What you are asked to do:
Only a verbatim restatement of the lines from the one with "Where should I click to: Click magnifier" through the end of the listing below is wanted. Pictures should be left out.
Data supplied Block Start
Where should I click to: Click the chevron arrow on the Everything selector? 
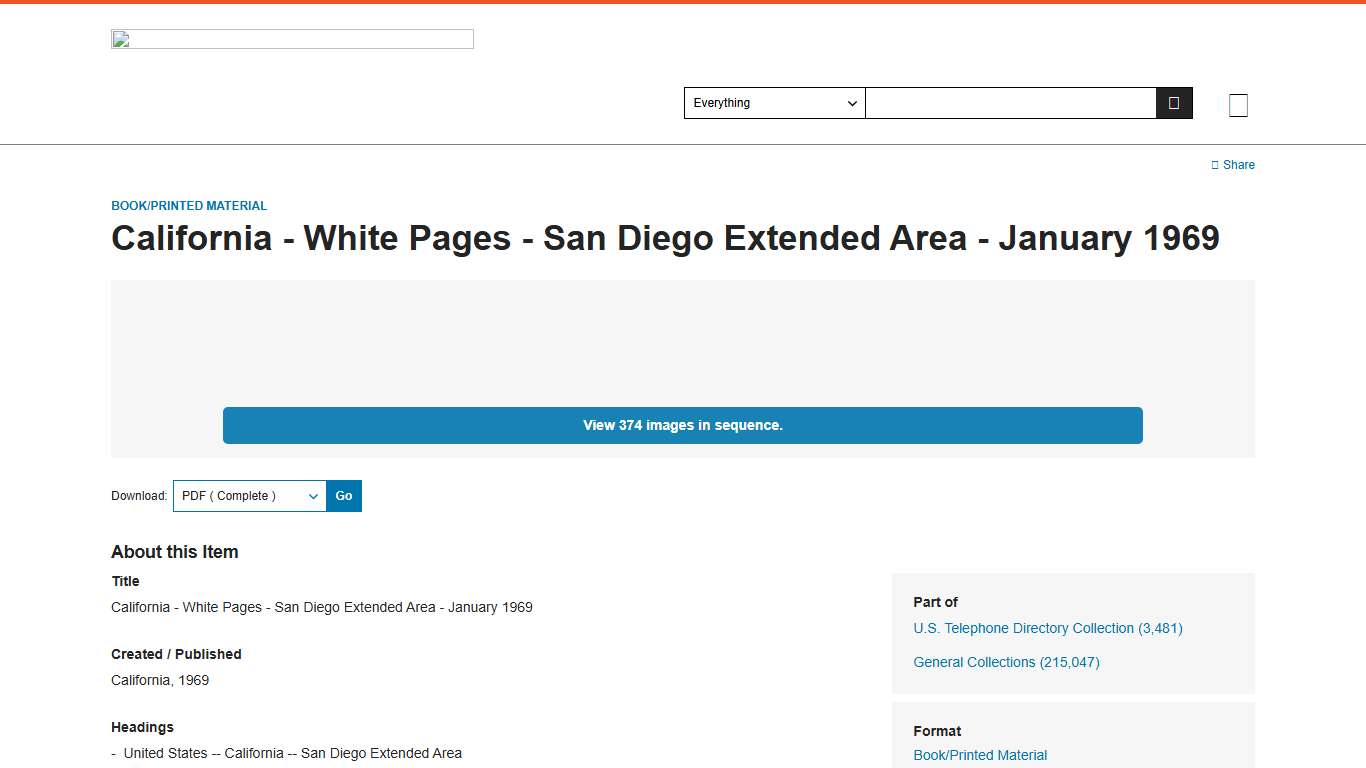(x=853, y=103)
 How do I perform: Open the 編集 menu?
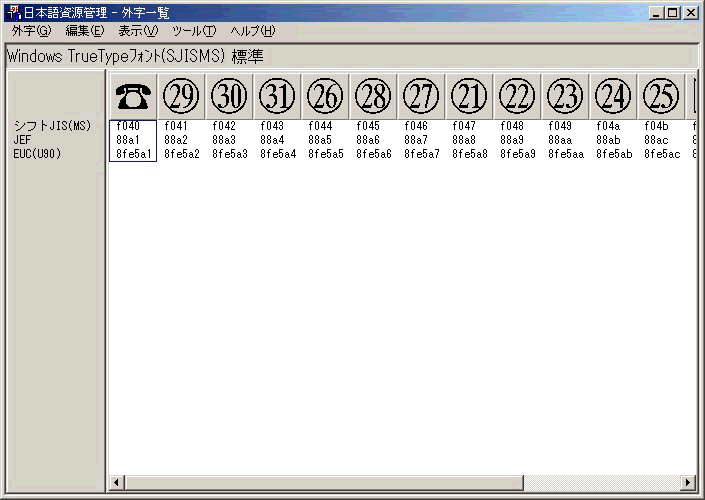pyautogui.click(x=84, y=31)
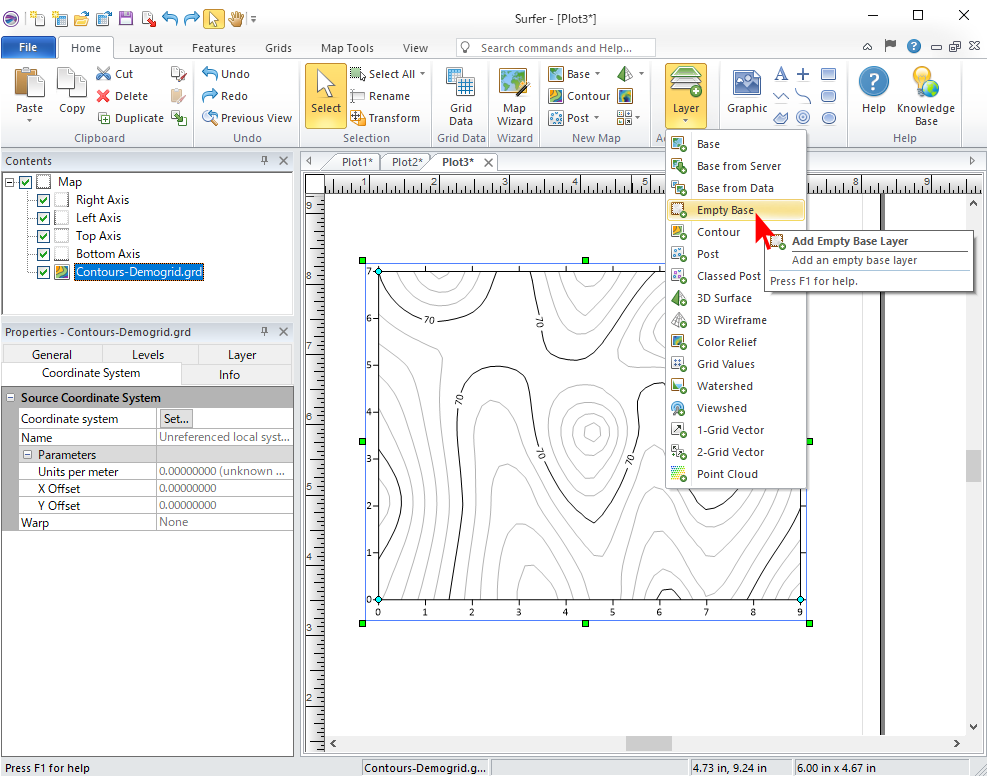This screenshot has width=988, height=777.
Task: Collapse the Source Coordinate System section
Action: [11, 398]
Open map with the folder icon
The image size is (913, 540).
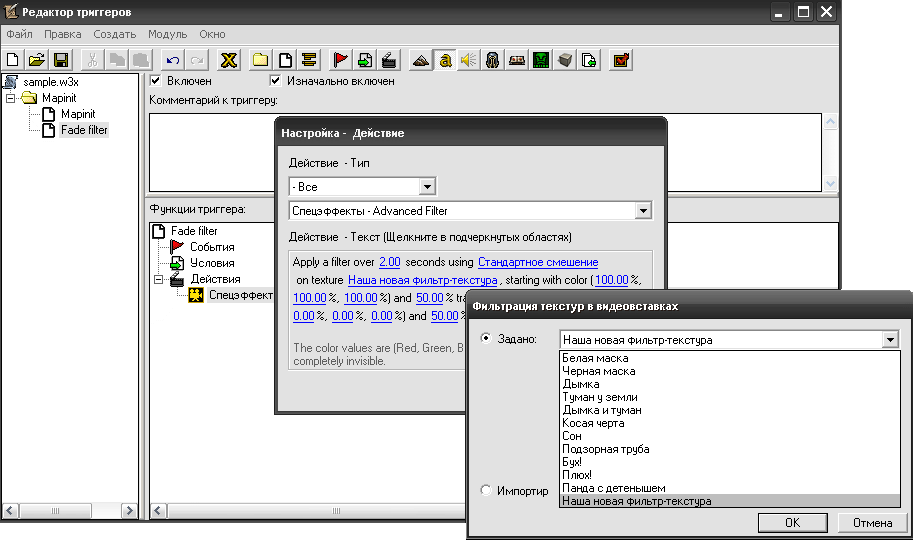point(37,60)
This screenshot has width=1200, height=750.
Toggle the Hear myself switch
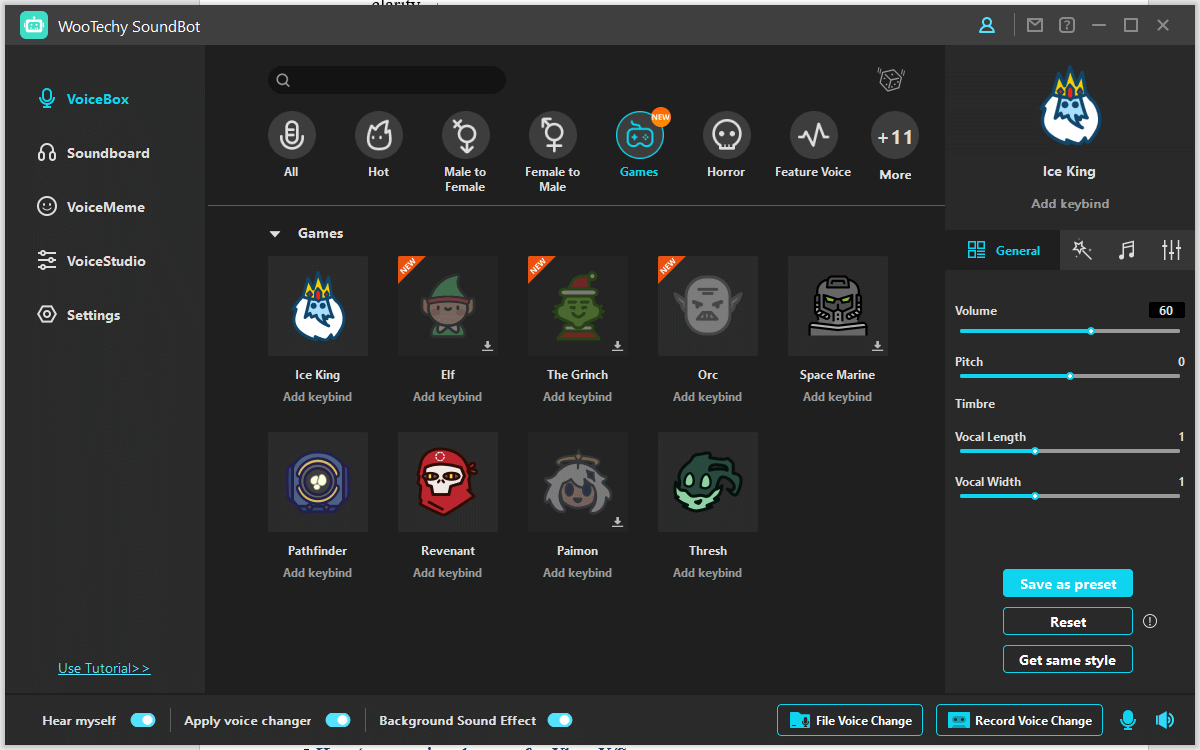point(143,720)
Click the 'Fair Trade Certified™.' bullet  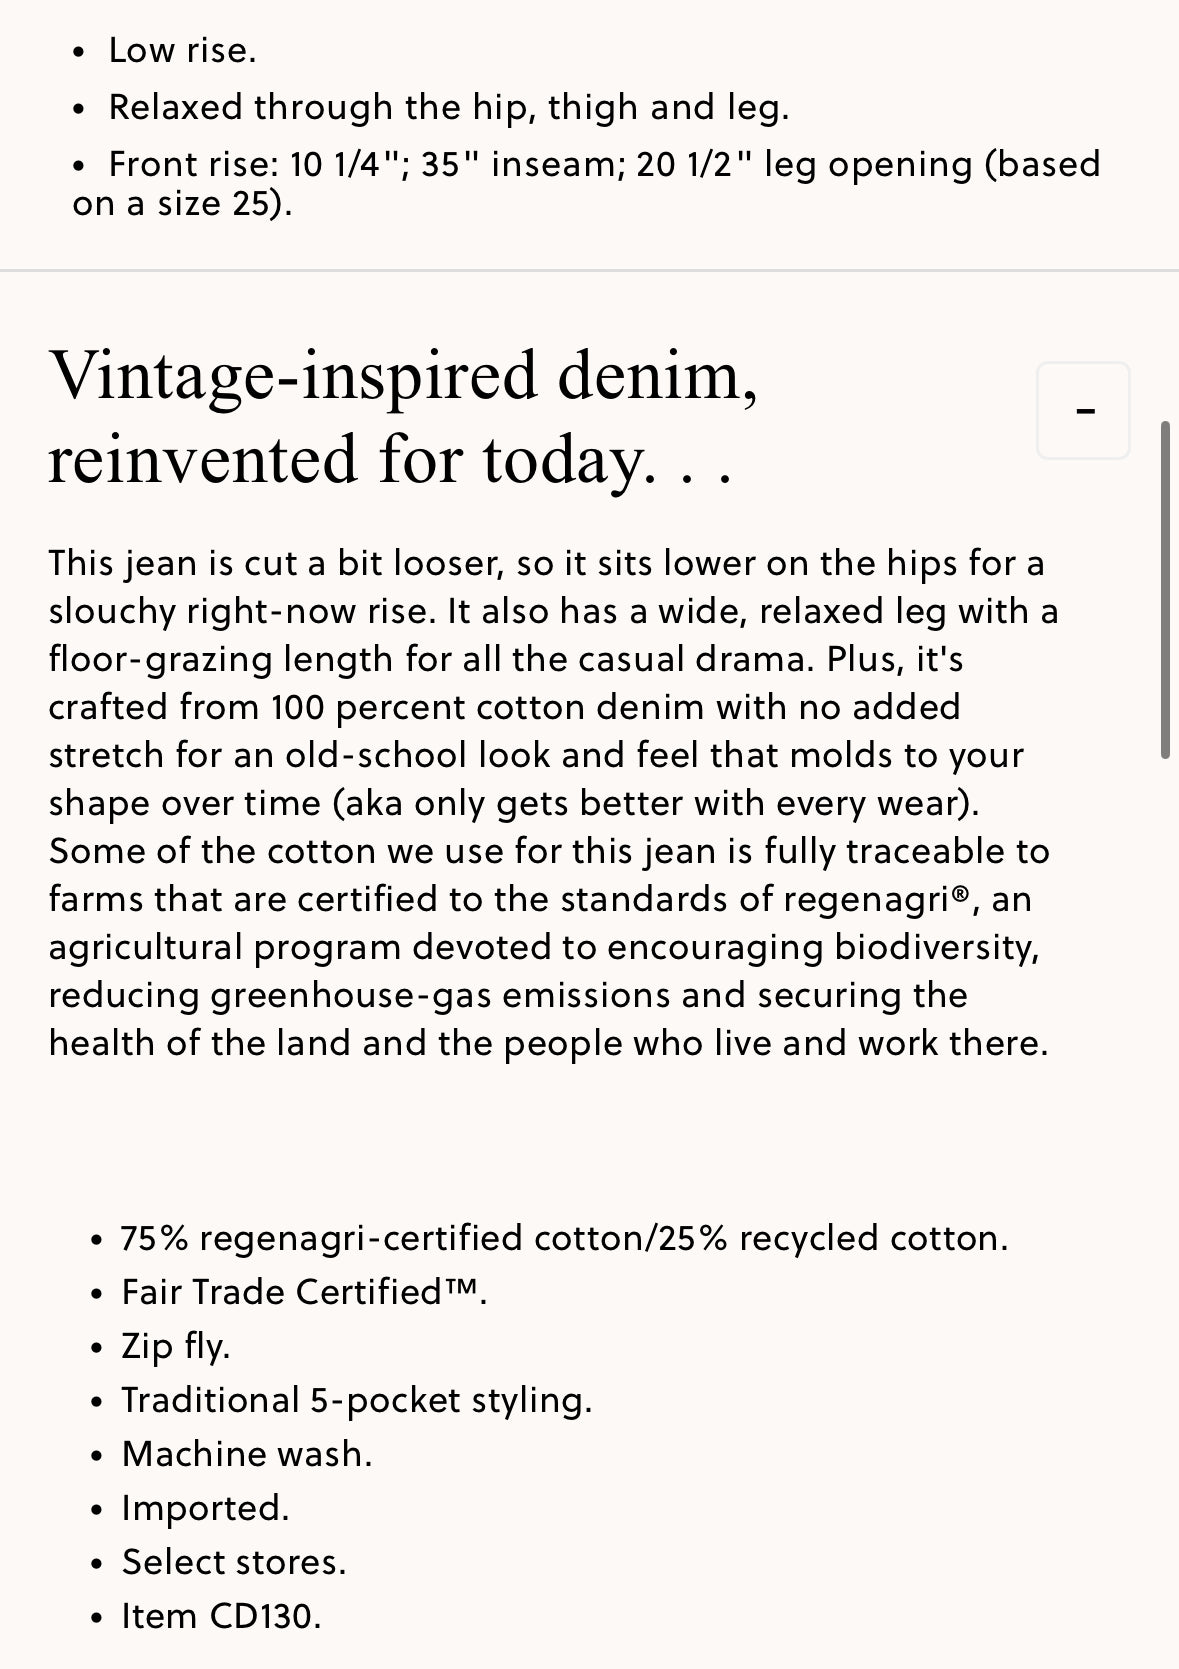pyautogui.click(x=304, y=1292)
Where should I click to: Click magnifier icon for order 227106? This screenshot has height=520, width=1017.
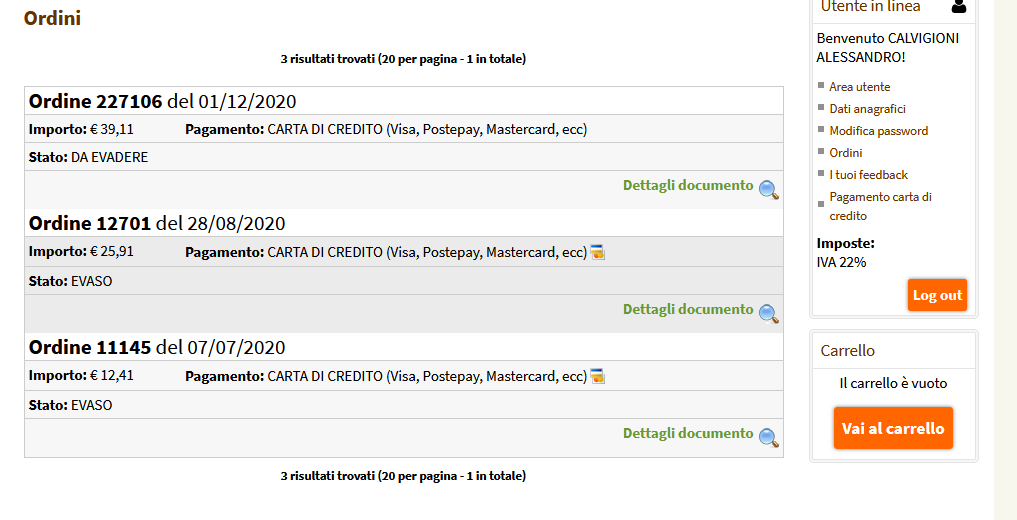point(769,190)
Data supplied Block End
Solution to this task:
Where should I click to: Click magnifier icon for order 227106? This screenshot has height=520, width=1017.
point(769,190)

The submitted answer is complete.